[Check your understanding]
a: According to the acrolein excerpt, which Acr-dG isomer predominates in leukocyte DNA?
b: Carry on the acrolein notes past their last line.

[Excerpt]
▬▬▬▬▬▬
Acrolein. Maximally promiscuous source (lipid peroxidation + polyamine oxidation via SMOX/PAO + myeloperoxidase on threonine + environment: smoke, fried food, exhaust — that last bundle ties straight to your airport/travel thread). Readouts:

  • Urine flux: 3-HPMA (3-hydroxypropylmercapturic acid), the GSH-mercapturate — the major urinary acrolein metabolite, LC-APCI-MS/MS with a ¹³C₃ internal standard, dropping ~78% after four weeks of smoking cessation, elimination t½ ~10 h.
  • Protein adducts (plasma/tissue): PC-Acro — FDP-Lys (Nε-(3-formyl-3,4-dehydropiperidino)lysine) and MP-Lys (Nε-(3-methylpyridinium)lysine), increased in pathological lesions and plasma across diseases.
  • DNA adducts: Acr-dG — α- and γ-hydroxy-1,N²-cyclic-propano-deoxyguanosine, in buccal cells; γ-OH is the predominant isomer in leukocyte DNA.
▬▬▬▬▬▬
[Exercise data]
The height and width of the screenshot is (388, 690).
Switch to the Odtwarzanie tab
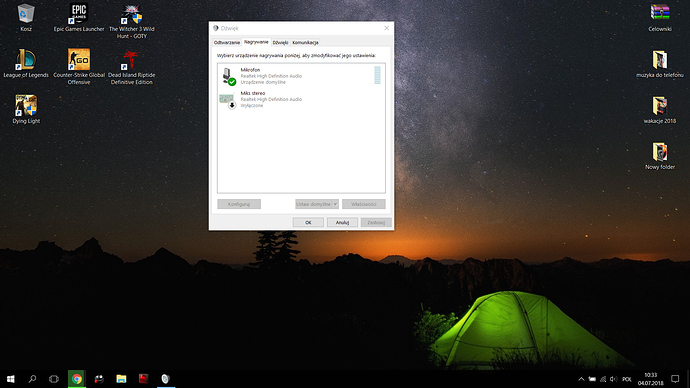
▬▬▬▬▬▬
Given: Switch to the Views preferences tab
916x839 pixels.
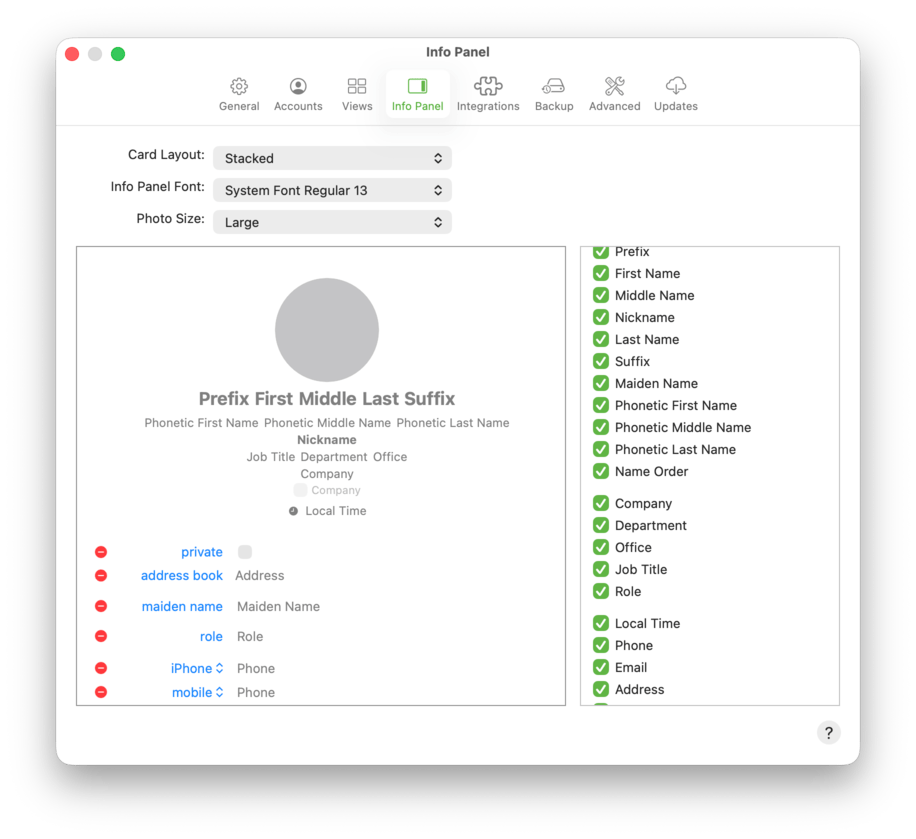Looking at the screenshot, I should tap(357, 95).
▬▬▬▬▬▬
[Answers per task]
a: The γ-OH isomer.

b:
  • The sharp trap (this is the good one): the mercapturate and the protein adduct can move in opposite directions. In stroke, plasma acrolein-protein adduct rose while urinary 3-HPMA fell — attributed to GSH depletion at the lesion, so less conjugate forms and unmetabolized acrolein hits proteins instead. So a low 3-HPMA can mean low exposure or exhausted GSH with high damage. You need adduct + mercapturate + the GSH pool read together, or you’ll invert the story.

Hydroxyl radical (•OH). The problem child: diffusion-limited-reactive with everything, effectively unmeasurable directly, so you only ever read stable footprints — and the popular one is the least clean.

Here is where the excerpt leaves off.